Client retained new counsel who issued a letter to Law Firm alleging that Law Firm (1) failed to properly advise and obtain Client’s consent in relation to the settlement and (2) participated in a conspiracy to force Client into an improper settlement. Finally, as Law Firm had withdrawn prior to the execution of the formal settlement agreement, it was alleged Law Firm was not entitled to its attorney’s fees and Client demanded restitution of all legal fees paid to Law Firm.
In this instance, Law Firm maintained detailed records of its representation of Client. The engagement letter clearly outlined the terms by which Law Firm would be paid. Additionally, Law Firm preserved its written communications and documents regarding Client’s consent to the settlement and the potential risks Client faced if it continued to refuse to finalize the settlement. This correspondence also provided evidence of the clear deterioration of the attorney-client relationship, which showed that Client began to believe that Law Firm was allegedly conspiring against her. Therefore, Law Firm was able to show that its withdrawal was proper under the circumstances. Armed with its records, Law Firm drafted a detailed response to Client’s new counsel refuting the allegations of malpractice. Upon receipt of Law Firm’s response, Client’s new counsel declined to further pursue Law Firm.
Analysis Scenario 3
Unlike scenarios 1 and 2, this scenario represents the clear benefit of maintaining a written record documenting the agreements between Law Firm and Client with regard to settlement and case strategy. Law Firm was able to disprove the allegations of malpractice early on and avoid a long and costly lawsuit initiated by Client.
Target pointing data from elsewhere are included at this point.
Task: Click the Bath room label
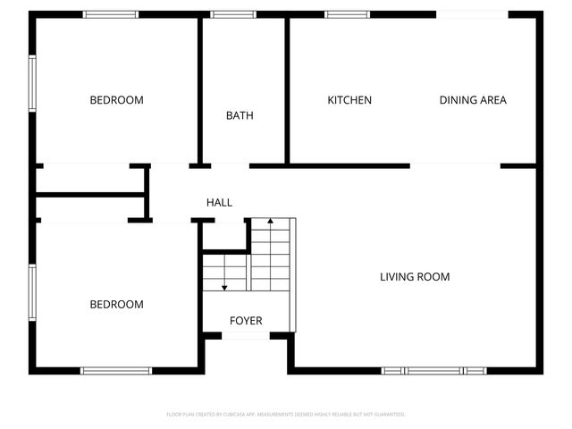point(240,115)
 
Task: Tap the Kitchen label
point(349,100)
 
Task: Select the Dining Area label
point(473,100)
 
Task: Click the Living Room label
point(415,277)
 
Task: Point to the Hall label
point(219,203)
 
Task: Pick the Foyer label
point(246,321)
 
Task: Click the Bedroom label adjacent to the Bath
point(116,100)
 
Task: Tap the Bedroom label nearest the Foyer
point(116,305)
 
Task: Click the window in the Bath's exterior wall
point(233,14)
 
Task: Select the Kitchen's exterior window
point(348,14)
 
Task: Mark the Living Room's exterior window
point(433,370)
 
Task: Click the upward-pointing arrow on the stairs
point(270,222)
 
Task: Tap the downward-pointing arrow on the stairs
point(224,285)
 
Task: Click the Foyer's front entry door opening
point(246,336)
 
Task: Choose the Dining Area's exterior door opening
point(472,14)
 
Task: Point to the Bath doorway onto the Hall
point(231,165)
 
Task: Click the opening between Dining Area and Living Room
point(455,165)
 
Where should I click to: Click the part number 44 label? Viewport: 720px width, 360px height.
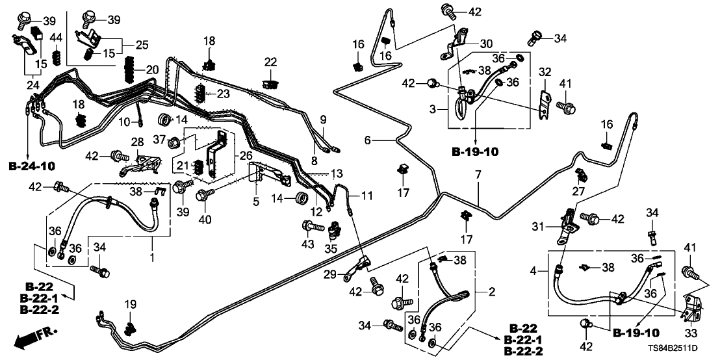tap(56, 36)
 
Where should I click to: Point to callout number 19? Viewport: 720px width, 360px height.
tap(130, 303)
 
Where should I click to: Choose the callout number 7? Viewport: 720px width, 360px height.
tap(478, 175)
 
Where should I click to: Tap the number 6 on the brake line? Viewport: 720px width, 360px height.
tap(367, 140)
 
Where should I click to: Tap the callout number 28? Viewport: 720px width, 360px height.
tap(137, 142)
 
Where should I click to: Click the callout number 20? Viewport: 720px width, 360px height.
tap(151, 70)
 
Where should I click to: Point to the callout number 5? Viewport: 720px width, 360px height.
tap(255, 202)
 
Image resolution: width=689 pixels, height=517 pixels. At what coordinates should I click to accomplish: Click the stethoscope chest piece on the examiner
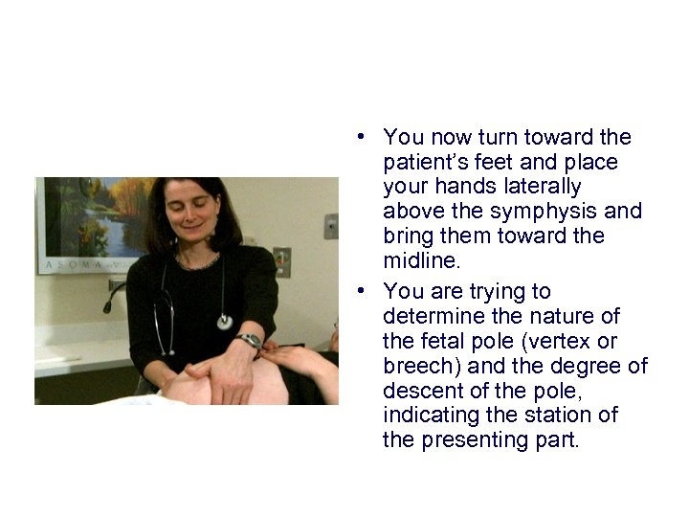(224, 322)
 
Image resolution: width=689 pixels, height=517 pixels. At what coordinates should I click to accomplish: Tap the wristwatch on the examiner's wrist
(251, 341)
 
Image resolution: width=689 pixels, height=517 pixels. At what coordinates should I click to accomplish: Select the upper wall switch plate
(330, 226)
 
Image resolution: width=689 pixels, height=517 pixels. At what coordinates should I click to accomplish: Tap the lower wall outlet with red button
(281, 261)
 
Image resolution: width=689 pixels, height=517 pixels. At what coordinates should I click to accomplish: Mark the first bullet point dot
(367, 137)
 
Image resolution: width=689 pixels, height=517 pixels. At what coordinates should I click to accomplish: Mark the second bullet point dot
(367, 291)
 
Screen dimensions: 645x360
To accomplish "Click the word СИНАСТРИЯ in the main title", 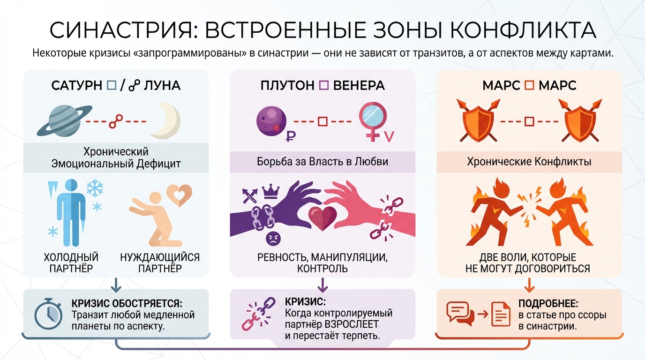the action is [x=120, y=30].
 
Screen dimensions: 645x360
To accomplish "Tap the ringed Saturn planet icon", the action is [x=65, y=120].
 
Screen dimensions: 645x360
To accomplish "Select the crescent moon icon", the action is [x=165, y=121].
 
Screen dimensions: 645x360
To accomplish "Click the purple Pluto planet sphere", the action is [x=271, y=121].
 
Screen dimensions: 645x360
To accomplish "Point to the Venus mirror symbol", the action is [x=373, y=121].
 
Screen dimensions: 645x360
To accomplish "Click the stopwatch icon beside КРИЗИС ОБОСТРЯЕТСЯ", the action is [x=48, y=314].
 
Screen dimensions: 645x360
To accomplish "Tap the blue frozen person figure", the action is [x=71, y=212].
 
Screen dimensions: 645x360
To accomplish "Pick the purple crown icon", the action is [x=270, y=192].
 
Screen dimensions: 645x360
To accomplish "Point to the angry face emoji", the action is [x=273, y=239].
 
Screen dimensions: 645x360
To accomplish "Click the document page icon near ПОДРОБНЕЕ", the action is [x=501, y=314].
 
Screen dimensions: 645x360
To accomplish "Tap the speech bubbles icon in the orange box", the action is [x=460, y=314].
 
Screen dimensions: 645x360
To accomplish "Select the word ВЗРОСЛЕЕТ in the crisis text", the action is [x=352, y=324].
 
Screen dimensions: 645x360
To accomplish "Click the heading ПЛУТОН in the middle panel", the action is [x=287, y=85].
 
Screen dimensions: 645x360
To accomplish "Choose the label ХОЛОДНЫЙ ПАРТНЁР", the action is [x=71, y=262].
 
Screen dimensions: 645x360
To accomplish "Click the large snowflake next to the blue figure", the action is [x=95, y=188].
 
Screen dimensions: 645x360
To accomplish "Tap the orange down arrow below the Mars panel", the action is [x=529, y=285].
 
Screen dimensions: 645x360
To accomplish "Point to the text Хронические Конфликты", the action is [x=529, y=162].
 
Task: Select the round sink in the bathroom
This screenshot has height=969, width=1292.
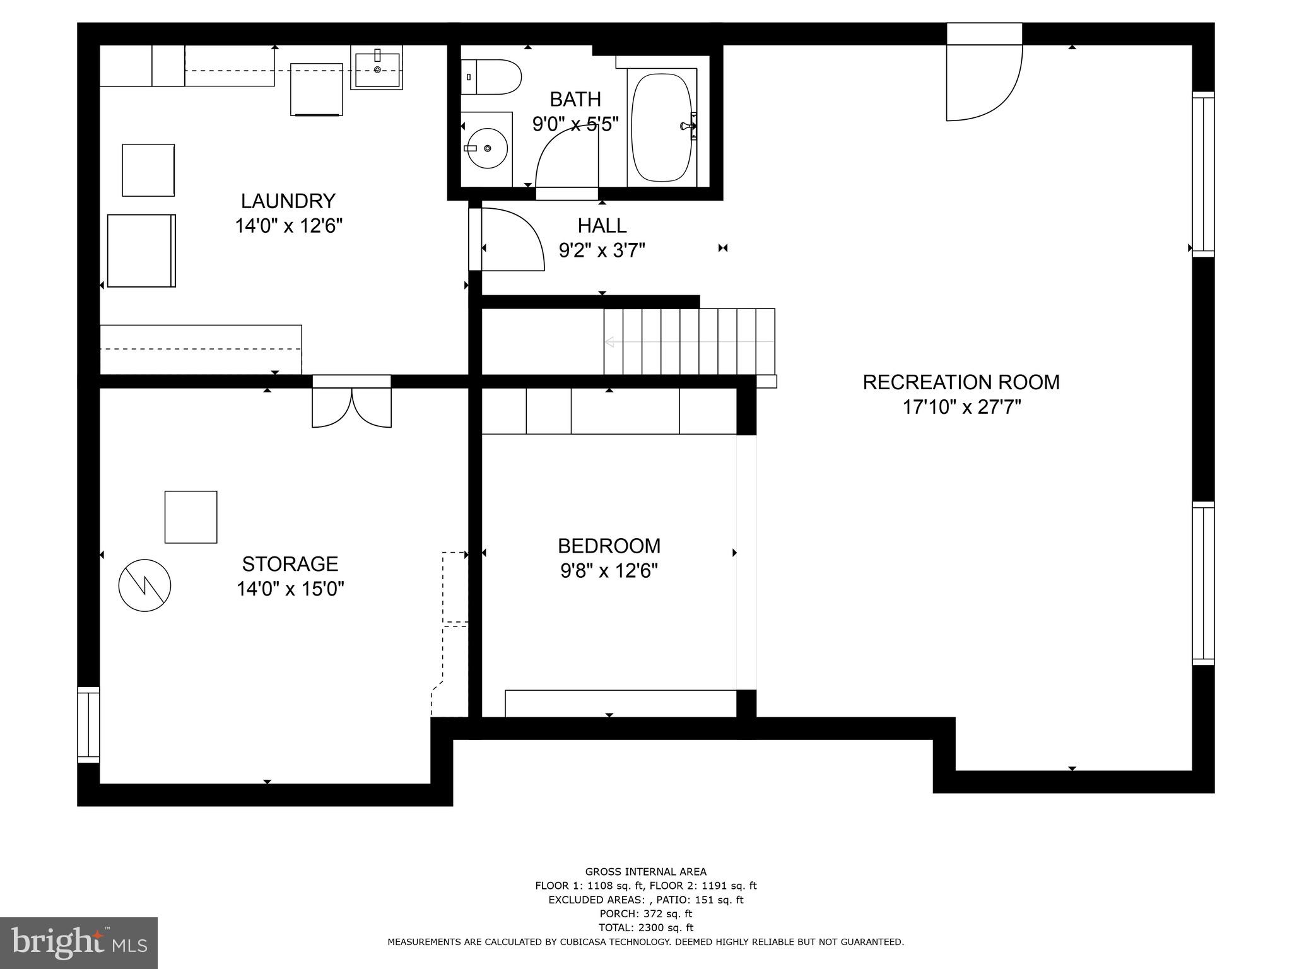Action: coord(487,148)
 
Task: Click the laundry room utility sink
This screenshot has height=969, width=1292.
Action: coord(377,70)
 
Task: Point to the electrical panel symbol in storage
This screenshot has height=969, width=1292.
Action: coord(145,585)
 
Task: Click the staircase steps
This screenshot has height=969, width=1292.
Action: coord(689,341)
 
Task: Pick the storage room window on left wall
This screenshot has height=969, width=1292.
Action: coord(88,725)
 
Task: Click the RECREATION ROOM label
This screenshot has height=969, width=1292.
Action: coord(961,382)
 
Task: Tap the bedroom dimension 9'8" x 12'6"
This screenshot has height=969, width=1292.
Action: coord(609,571)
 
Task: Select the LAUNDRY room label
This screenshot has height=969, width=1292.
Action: coord(288,201)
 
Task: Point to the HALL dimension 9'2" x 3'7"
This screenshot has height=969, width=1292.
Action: coord(602,251)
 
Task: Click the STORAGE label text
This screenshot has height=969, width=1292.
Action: coord(290,563)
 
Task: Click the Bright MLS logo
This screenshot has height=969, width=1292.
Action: coord(79,943)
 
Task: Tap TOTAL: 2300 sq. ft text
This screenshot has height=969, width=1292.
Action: coord(645,927)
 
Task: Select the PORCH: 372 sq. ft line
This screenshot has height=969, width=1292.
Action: coord(645,913)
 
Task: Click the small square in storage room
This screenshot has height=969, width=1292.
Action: coord(191,517)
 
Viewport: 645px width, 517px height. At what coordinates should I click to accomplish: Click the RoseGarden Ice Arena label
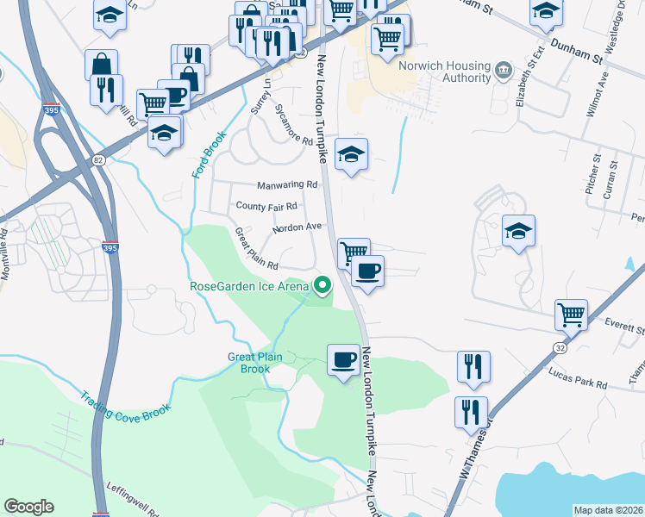coord(249,286)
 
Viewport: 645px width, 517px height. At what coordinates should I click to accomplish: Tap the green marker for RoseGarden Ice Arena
coord(323,284)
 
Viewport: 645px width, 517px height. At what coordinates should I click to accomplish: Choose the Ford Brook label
coord(202,156)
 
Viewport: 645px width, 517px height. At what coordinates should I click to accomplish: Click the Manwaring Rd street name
coord(287,185)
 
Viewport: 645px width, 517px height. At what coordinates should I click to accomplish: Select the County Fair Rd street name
coord(266,207)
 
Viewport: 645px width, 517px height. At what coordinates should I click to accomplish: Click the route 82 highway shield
coord(99,160)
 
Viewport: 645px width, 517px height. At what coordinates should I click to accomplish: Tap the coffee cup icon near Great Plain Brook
coord(343,358)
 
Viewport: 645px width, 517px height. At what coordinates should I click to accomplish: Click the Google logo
coord(28,507)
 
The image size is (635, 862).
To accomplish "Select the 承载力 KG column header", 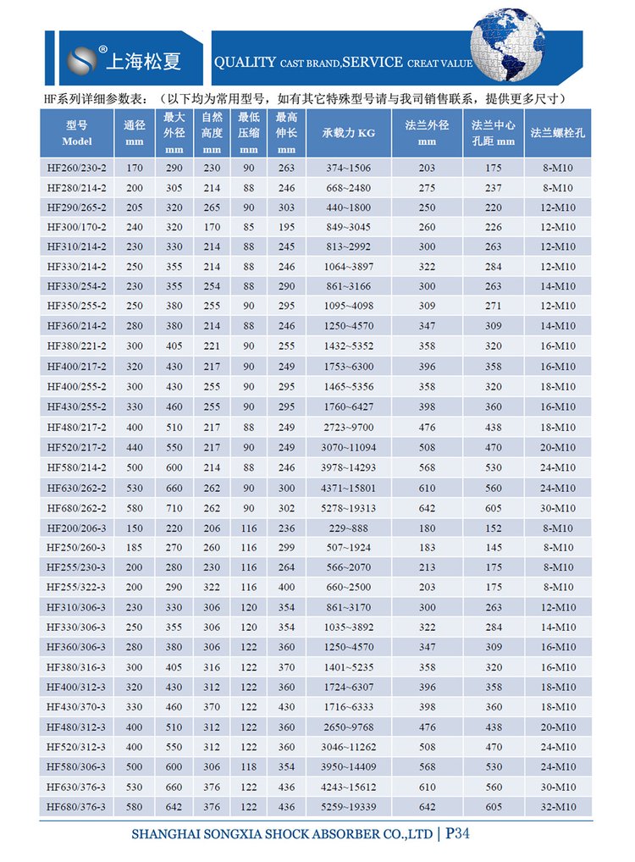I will [x=349, y=133].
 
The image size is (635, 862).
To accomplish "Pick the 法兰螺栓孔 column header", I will [x=559, y=133].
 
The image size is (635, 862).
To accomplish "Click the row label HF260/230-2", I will [x=76, y=168].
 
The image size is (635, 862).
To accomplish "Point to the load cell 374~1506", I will [x=349, y=168].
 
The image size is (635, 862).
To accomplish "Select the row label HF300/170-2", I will [x=76, y=227].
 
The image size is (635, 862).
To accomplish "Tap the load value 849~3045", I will [x=349, y=227].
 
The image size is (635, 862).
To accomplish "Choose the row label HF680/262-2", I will [x=76, y=507].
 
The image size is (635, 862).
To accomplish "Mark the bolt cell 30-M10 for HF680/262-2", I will [x=559, y=507].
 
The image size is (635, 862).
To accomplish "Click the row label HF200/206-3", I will [x=76, y=528].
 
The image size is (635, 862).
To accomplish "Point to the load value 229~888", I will [x=349, y=528].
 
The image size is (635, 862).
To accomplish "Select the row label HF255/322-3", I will [x=76, y=587].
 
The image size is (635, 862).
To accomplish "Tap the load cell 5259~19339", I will [x=349, y=807].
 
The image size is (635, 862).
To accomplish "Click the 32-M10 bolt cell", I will [x=559, y=807].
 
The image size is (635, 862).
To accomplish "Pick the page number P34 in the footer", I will [x=461, y=834].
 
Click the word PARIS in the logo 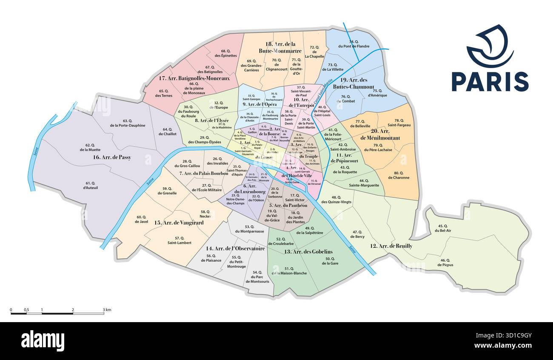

Attorneys may believe that documenting oral communications or obtaining a client’s written consent throughout an engagement may be unnecessary for numerous reasons, such as the matter isn’t complicated, the attorney-client relationship is solid, or the attorney believes the objectives of the engagement are clear. Proceeding with the representation of a client based on oral communications can lead to major headaches and complications. Therefore, best practices dictate maintaining written records outlining the scope of the representation, the strategies or tactics to be employed, and the extent of an attorney’s authority granted by a client. This practice will serve not only to keep a client well informed regarding the status of the engagement but also to ensure the attorney can rely on written agreements to mitigate or quickly dispose of an alleged claim of legal malpractice, rather than relying on his or her word against that of the client.